Ein altersschwaches Fischerboot, hoffnungslos überladen, sticht von der libyschen Küste in See. Ein paar Stunden später empfängt die Küstenwache von Lampedusa ein Notsignal von einem Satellitentelefon. Nach 45 Minuten hat man die Position des Fahrzeugs geortet. Es ist 30 Seemeilen von Libyen entfernt und damit bereits in internationalem Gewässer, doch für die Seenotrettung in diesem Teil des Mittelmeeres wäre Libyen zuständig.
Die Männer von der Guardia Costiera wissen, dass dieser kaputte Staat dazu nicht in der Lage ist, dennoch nehmen sie dorthin Kontakt auf – erwartungsgemäß ohne Erfolg. Wenig später laufen von Lampedusa zwei Patrouillenboote aus.
Lieutenant Paolo Monaco, Kommandant der Küstenwache Lampedusa, schildert uns, wie ein Einsatz aussehen könnte. Seine Zentrale verfügt über fünf Patrouillenboote. Fünf Navigationsoffiziere, zwei Rettungsschwimmer und im Bedarfsfall auch ein Arzt und eine Krankenschwester stellen die Besatzung eines solchen Seenotrettungskreuzers.

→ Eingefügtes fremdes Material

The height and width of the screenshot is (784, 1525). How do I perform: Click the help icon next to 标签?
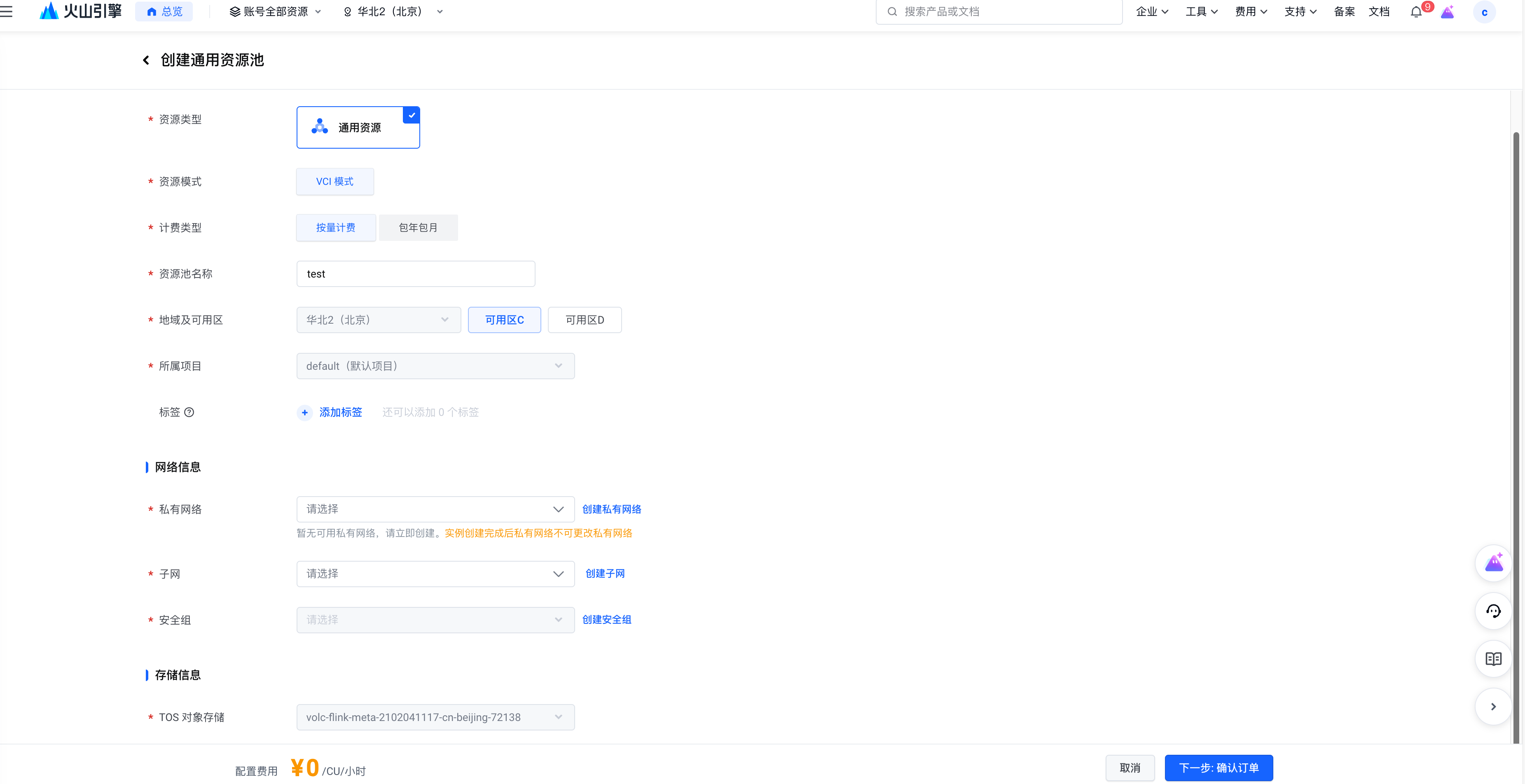point(189,413)
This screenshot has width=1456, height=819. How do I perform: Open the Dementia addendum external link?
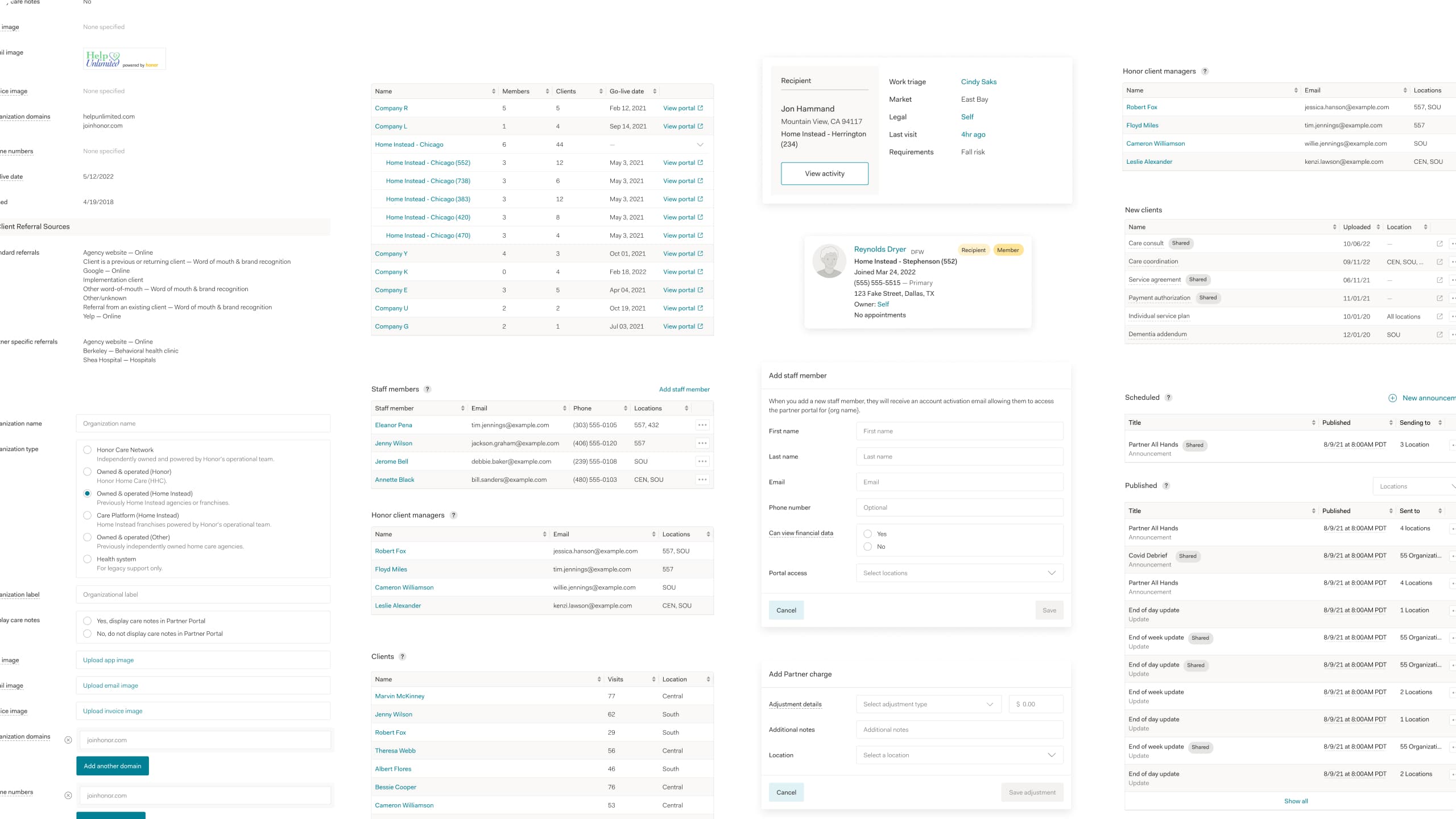(1440, 334)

Nach fünf Stunden sichten die Männer von der Küstenwache das Boot, das hilflos auf dem Wasser treibt. Vermutlich Maschinenschaden. Auch die Flüchtlinge haben die rettenden Fahrzeuge gesehen, Unruhe kommt unter den dicht gedrängten Menschen auf. Das ist der gefährlichste Moment der Aktion: Wenn Panik ausbricht, wenn ein wildes Gedränge entsteht, kann das überfüllte Boot kentern. Es kommt vor, dass viele, auch Nichtschwimmer, plötzlich ins Wasser springen. Langsam nähert sich die Küstenwache, fordert die Flüchtlinge per Lautsprecher auf, Ruhe zu bewahren: „Alles wird gut! Bleiben Sie an Bord!“ Dann werden sie einer nach dem andern herübergeholt. Bald sind an die hundert Männer, Frauen und Kinder auf den beiden Patrouillenbooten. „Das ist einer der schönsten Momente“, erzählt Paolo Monaco, „sie lachen, singen, tanzen, klatschen in die Hände.“
Nach gut zwölf Stunden sind die beiden Seenotrettungskreuzer zurück im Hafen von Lampedusa. An der Mole stehen Polizisten, medizinisches Personal und Vertreter von Hilfsorganisationen bereit, auch die Frauen von Mediterranean Hope. Der Lieutenant zollt ihnen höchste Anerkennung: „Während andere mit den Händen in den Hosentaschen dastehen, bereiten sie den Flüchtlingen einen warmherzigen Empfang.“
180.000 Menschen sind im vergangenen Jahr aus dem Mittelmeer gerettet worden, seit 1991 rund 600.000. Warum ertrinken trotzdem so viele? 5.000 waren es 2016. So hoch war die Zahl noch nie. Warum kommt es immer wieder zu schweren Unglücksfällen, bei denen Hunderte ums Leben kommen? Nicht immer ist ein Satellitentelefon vorhanden, nicht immer können die Rettungskräfte rechtzeitig zur Stelle sein.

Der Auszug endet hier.